Experimental locations and sampling protocol

Commercial wheat fields in southern Alberta, Canada with reported wheat stem sawfly damage were sampled. Fields were initially sampled as part of the annual wheat stem sawfly survey conducted by Alberta Agriculture, Forestry, and Rural Economic Development (now Alberta Agriculture and Irrigation) in late summer–early fall of 2019 and 2020. Permission to resample the fields for the present study was granted by the farmers. All fields were seeded with a hollow stem wheat variety in both years of the study. In fall 2019, six harvested wheat fields in Alberta with known C. cinctus infestations were visited and sampled for stems cut by wheat stem sawfly (Table 1). The sampling procedure followed the survey protocol provided by the Prairie Pest Monitoring Network (https://prairiepest.ca/monitoring-protocols/) but was modified to focus on field edges where wheat stem sawfly larval densities are typically highest (Nansen et al. Reference Nansen, Payton, Runyon, Weaver, Morrill and Sing2005a). Using this protocol, the total number of wheat stems, including the number of wheat stubs (cut by wheat stem sawfly larvae) and long stems (cut mechanically during harvest), was counted along 1-m transects at four locations in each field, with each location separated from the others by 50 m. The protocol ensured that more than 200 wheat stems were collected from each of the fields surveyed, giving confidence in our estimations of overall field population densities (Cárcamo et al. Reference Cárcamo, Entz and Beres2007).

Table 1. Field locations in southern Alberta, Canada and sampling dates for the survey of Cephus cinctus; due to logistical constraints, fields sampled in fall 2019 could be sampled only once in spring 2020.

All wheat stub samples were transported to Agriculture and Agri-Food Canada’s Saskatoon Research and Development Centre (Saskatoon, Saskatchewan), where we determined the number of C. cinctus–cut stems and presence of C. cinctus larvae in the cut stems, and we dissected the stems to assess the condition of the wheat stem sawfly larvae inside the stubs. Wheat stem sawfly larval presence was tallied when C. cinctus larvae (regardless of condition) or parasitoid pupae were recovered from a dissected stem. The number of live C. cinctus larvae, dead C. cinctus larvae, and probable causes of mortality (e.g., parasitism, fungal pathogen, and unknown) were recorded. Unknown mortality may have been due to malnutrition, diseases not detectable using our methods, abiotic conditions including heat or cold stress (over the winter), or other factors. The average percentage of wheat stems cut was calculated for each field. In April 2020, the sites (excluding the Vulcan site, where sawfly larval populations were very low in fall 2019) were resampled, using the process described above.

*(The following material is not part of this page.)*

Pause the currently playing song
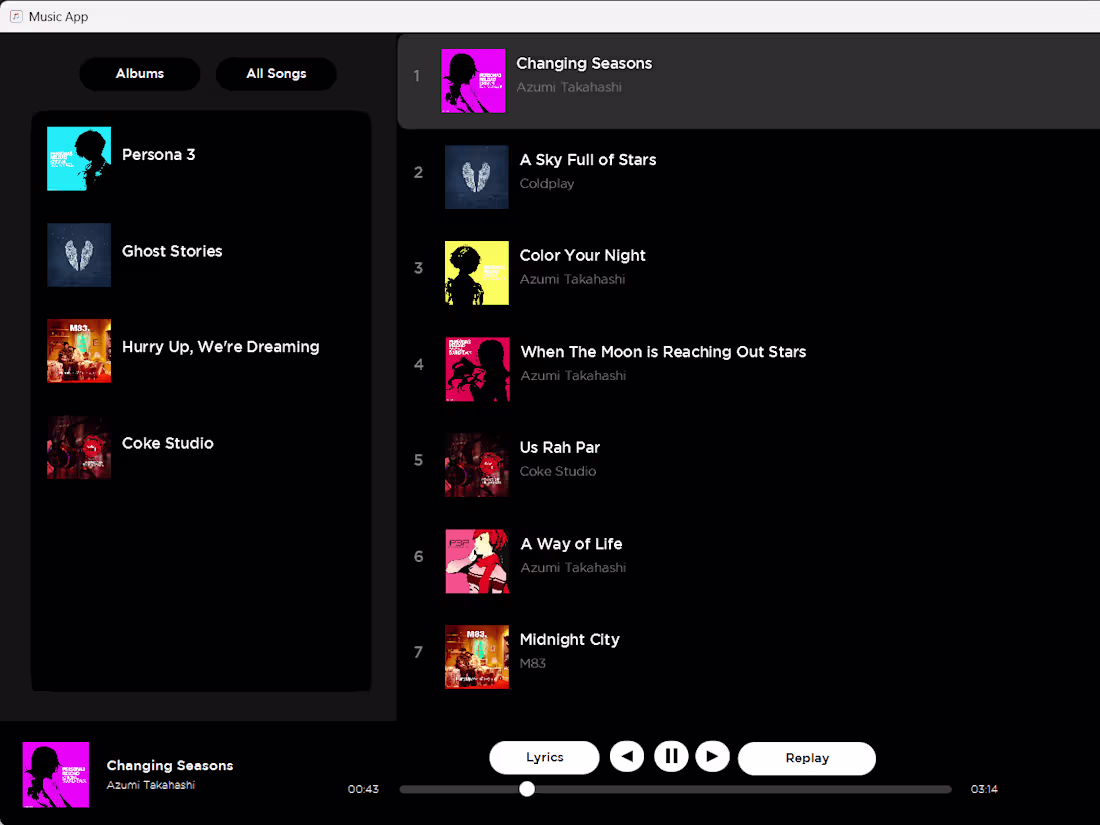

In fall 2020, six new fields were selected for the wheat stem sawfly mortality survey (Table 1). Samples were collected between 8 and 21 September from each site to determine the infestation pressure and larval state before winter. In spring 2021, the fields were resampled twice, first in April and then in May. Sampling and stem dissections were conducted using the same protocol as that described for fall 2019. Voucher specimens from the field collections are stored in the Ecological Entomology Lab at the Agriculture and Agri-Food Canada, Saskatoon Research and Development Centre.

Statistical analysis

Data analyses were performed with R, using RStudio, version 3.6.1 (R Core Team 2019). All data were tested and successfully met the analysis of variance testing assumptions of normal distribution and homogeneity of variance as confirmed by nonsignificant (P > 0.05) Kolmogorov–Smirnov and Levene tests, respectively (model residual testing completed using the R package “DHARMa”, version 0.4.6). Generalised linear mixed-effects models with binomial discrete probability distributions were used to test for the effect on field site on the presence versus absence of live C. cinctus larvae using the R package “lme4”, version 1.1-27.1, with separate analyses for each sampling year where α = 0.05. For these models, field site was treated as the fixed factor, and sampling period nested within site was the random factor. Differences between field sites were determined using a Type II analysis of variance with Wald Chi-square test statistics. Within each sampling year, individual fields were further analysed using generalised linear models with binomial discrete probability distributions to determine the effect of sampling period (e.g., fall 2019 versus spring 2020) on the presence versus absence of live C. cinctus larvae, α = 0.05 for the comparison of sampling period for each site.

Results

From September 2019 to April 2020, 4237 stems were collected and dissected from six wheat fields (Table 2). The Vulcan site was the only field that did not have any measurable C. cinctus damage or larvae in September 2019, so it was not resampled in April 2020. The remaining five fields had stem cutting, with the percentage of stems that were cut and that contained C. cinctus larvae ranging from 5.4 to 68.6% and from 3.3 to 66.2%, respectively, in September 2019 (Table 2). Field was a significant factor that influenced the percentage of live C. cinctus larvae recovered, regardless of when the fields were surveyed (x 2 5 = 65.678, P < 0.0001). Within each field, mortality did not change significantly from September 2019 to April 2020 (Table 3). Larval mortality factors were not uniform across the five fields (Fig. 1B–D). If parasitoids were present, then parasitoid-associated mortality contributed most to C. cinctus larval mortality (Fig. 1C). Mortality in April 2020 resulting from pathogen infection and unknown causes ranged from 1.1 to 14.2% and from 1.6 to 5.2%, respectively (Fig. 1B and D).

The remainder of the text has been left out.